- **Dataset**
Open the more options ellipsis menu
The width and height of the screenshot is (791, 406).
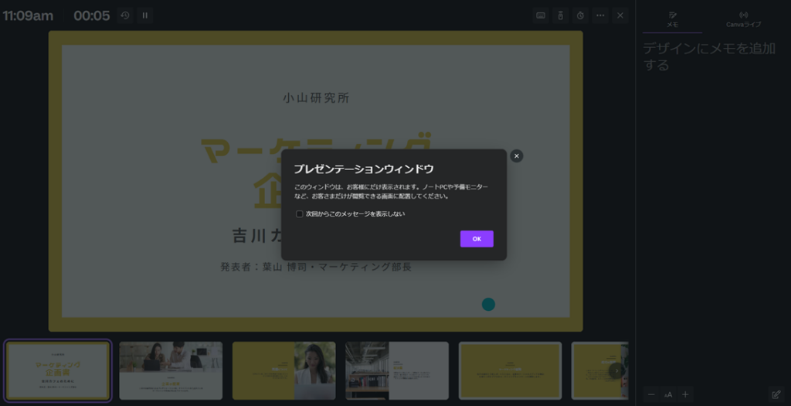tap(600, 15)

---

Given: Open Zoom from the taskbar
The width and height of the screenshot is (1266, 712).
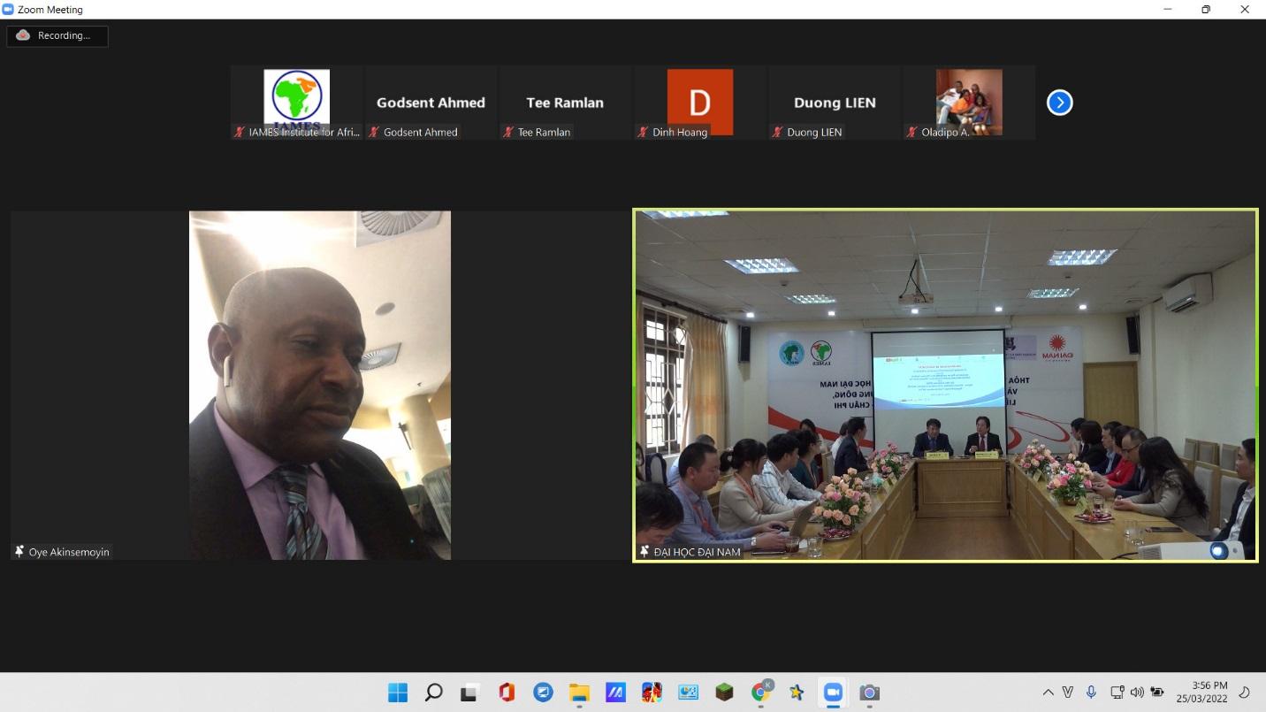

- **Work task**
Tally the lines of the data that contain the string "Open", and report nothing but the tally.

- **Reply**
2